High-end equipment manufacturing coordinated dispatching method based on mixing difference genetic algorithm

Technical field

The present invention relates to the production scheduling technical fields towards high-end equipment, more particularly to one kind is based on mixing difference heredity The high-end equipment manufacturing coordinated dispatching method of algorithm.

Background technology

Distributed production towards high-end equipment be it is a kind of being different from conventionally manufactured mode, the decentralized mode of production, Its production process is typically to be completed by the different manufacturers cooperation for being distributed in different zones, therefore, in entire production process, no Cooperative scheduling between the different production links being responsible for manufacturer, for improving whole production efficiency, saving production, transport And carrying cost, optimization product quality, etc., important influence will be generated.But existing research and solution, Duo Shuoshi Optimization to single manufacturer or production link in production process, and due in distributed production environment, each production link Between taken by area distribution, production, transportation cost etc. multiple factors are influenced, existing solution is difficult to limited The optimal solution of cooperative scheduling is obtained in time.

Invention content

For the defects in the prior art, the present invention provides a kind of high-end equipment systems based on mixing difference genetic algorithm Process synergic dispatching method is made, for solving technical problem present in the relevant technologies.

In a first aspect, an embodiment of the present invention provides a kind of high-end equipment manufacturings based on mixing difference genetic algorithm Coordinated dispatching method, the method includes：

Obtain mixing differential evolution and genetic algorithm parameter；

Q chromosome is defined, each chromosome includes multiple genes, with initialization population vector；

Code modification operation is executed based on the Q chromosome；

It will go out to produce and process at workpiece arrangement to each manufacturer according to revised gene, calculate the system of each scheme Make span；

The chromosome that fitness value minimum is screened from Q chromosome, obtains current globally optimal solution gbest；

Make great efforts crossover operation using shellfish and updates the population vector；

The population vector is updated using Immigrant strategy, until output globally optimal solution gbest is as optimal height scheme.

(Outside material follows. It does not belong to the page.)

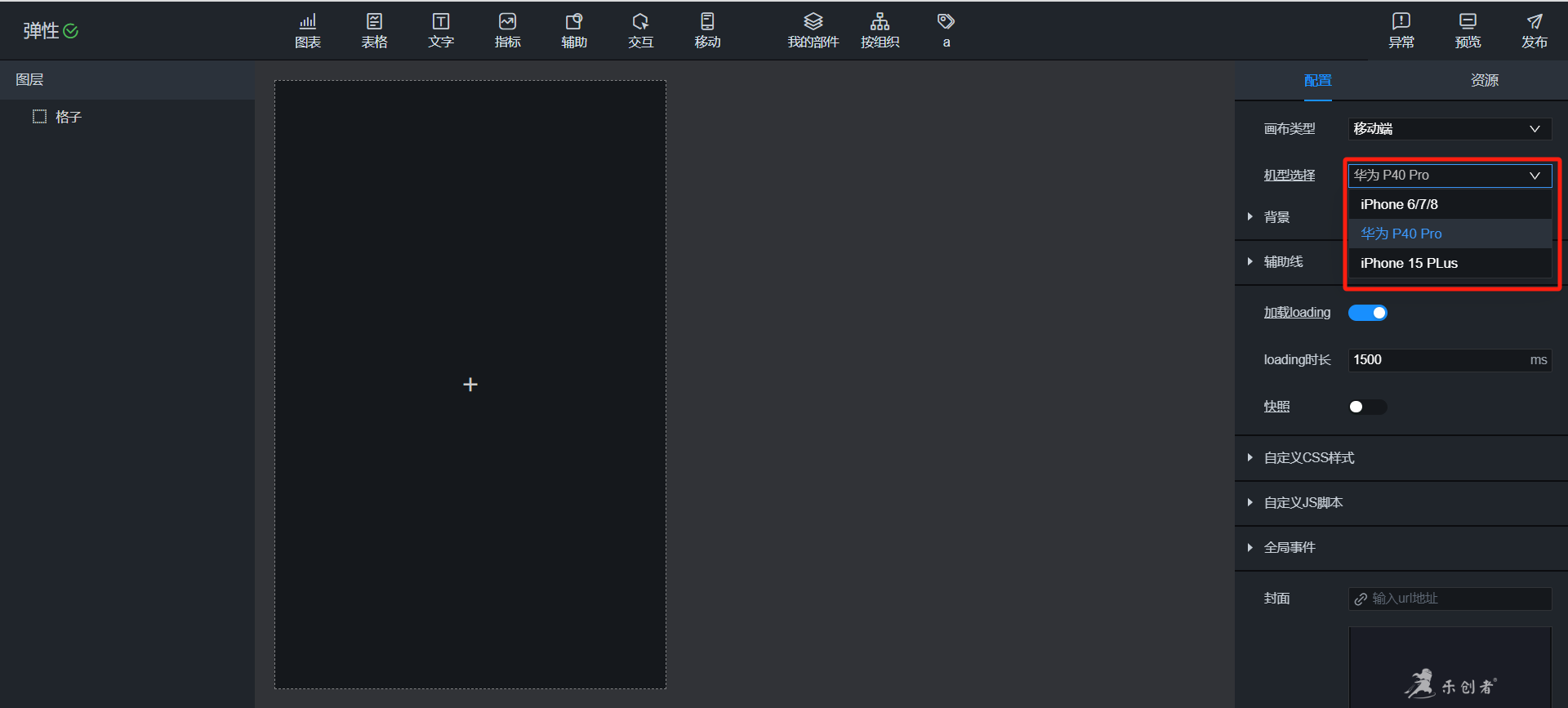Click the plus sign on the canvas
This screenshot has height=708, width=1568.
point(470,385)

Optionally, executing code modification operation based on the Q chromosome includes：

301, obtain newly generated Q chromosome in population vectorI=1,2 ..., Q；

302, setup parameter d=1；

303, judge gene in i-th of chromosomeIt is whether true；If so, then enable

304, judgeIt is whether true, if so, then enable

305, set geneRound (x) is indicated to x rounds；

306, judge whether I ＞ n are true, if so, then makeover process is completed, and otherwise, enables I=I+1, return to step 303；

Optionally, the fitness value for calculating each chromosome in the Q chromosome includes：

401, the workpiece at each manufacturer is rearranged according to process time non-increasing；

402, it is processed successively according to the workpiece at the new each manufacturer of sequence pair.

403, defined variable l, t_l, and initialize l=1；

404, initialize t_l=0,；

405, the completion date of each workpiece at each manufacturer is assigned to t successively_l, and by t_l+T_lIt is assigned to t_l；

406, whether Rule of judgment l≤m meets, if satisfied, then return to step 404；Otherwise the complete of each manufacturer is obtained Between working hour, set t={ t₁,…,t_l,…,t_m, and return to step 407；

407, enable C_max=max_1≤l≤m(t_l), wherein and C_maxIt is assigned to fit (X_i), it is denoted as chromosome x_iFitness Value.

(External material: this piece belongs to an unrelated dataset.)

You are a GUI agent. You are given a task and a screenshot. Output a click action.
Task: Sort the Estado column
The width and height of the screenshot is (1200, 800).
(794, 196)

Optionally, before making great efforts the crossover operation update population vector using shellfish, the method further includes：

According to the weight of each chromosome described in the fitness value calculation of each chromosome；

Two parent chromosomes of roulette selection, and intersected using described two parent chromosomes and generate a new filial generation Chromosome, until generate Q filial generation genome at progeny population vector it is vectorial to substitute the population.

Optionally, two parent chromosomes of roulette selection include：

501, obtain the weight vectors W={ W of population chromosome₁,W₂,...,W_i,...,W_n}；

502, setting variable sum=0, h=1.

503, enable r=rand (0,1), wherein rand (0,1) indicates the random number between 0 to 1.

504, enable sum=sum+W_h, judge whether sum >=r is true, if so, h is then exported, selection is terminated；Otherwise, h is enabled =h+1 and return to step 503.

Optionally, updating the population vector using Immigrant strategy includes：

601, two chromosomes are randomly selected from updated population vectorWith, calculate V_hIt is and X_hThe identical solution vector of structure；

602, it is based on X_h,V_hIt executes shellfish effort crossover operation and obtains U_h, calculate Wherein, rand (0,1) indicates the random number between 0 to 1, obtains new chromosome vector By U_hIt is assigned to X_h；

603, h=h+1 is enabled, judges whether h≤Q is true, if so, then return to step 601；Otherwise, step 604 is executed；

604, fitness is calculated, globally optimal solution is updated；And ε after fitness value in population vector sorts from small to large N chromosome is substituted with RANDOM SOLUTION.

As shown from the above technical solution, the embodiment of the present invention is directed under the distributed manufacturing environment towards high-end equipment and produces New meta-heuristic algorithm is devised with transport cooperative scheduling problem, and the object function of span as an optimization will be manufactured, effectively Reduce the cooperation cost between enterprise.

Scheduling of production is first carried out to all workpiece according to coding in the present embodiment, task is defined to each manufacture Quotient；Solution is optimized further according to the evolution laws of population, combines the manufacture span and crossover operator of kinds of schemes, realization pair Problem target continues to optimize to obtain optimal solution or approximate optimal solution.

Differential evolution is mixed in the present embodiment and genetic algorithm not only allows for the natural evolvement rule of population, more by difference The principle of evolution is applied to that population is instructed to develop, and is effectively guaranteed the quality of optimum results, further improves the essence of solution Degree.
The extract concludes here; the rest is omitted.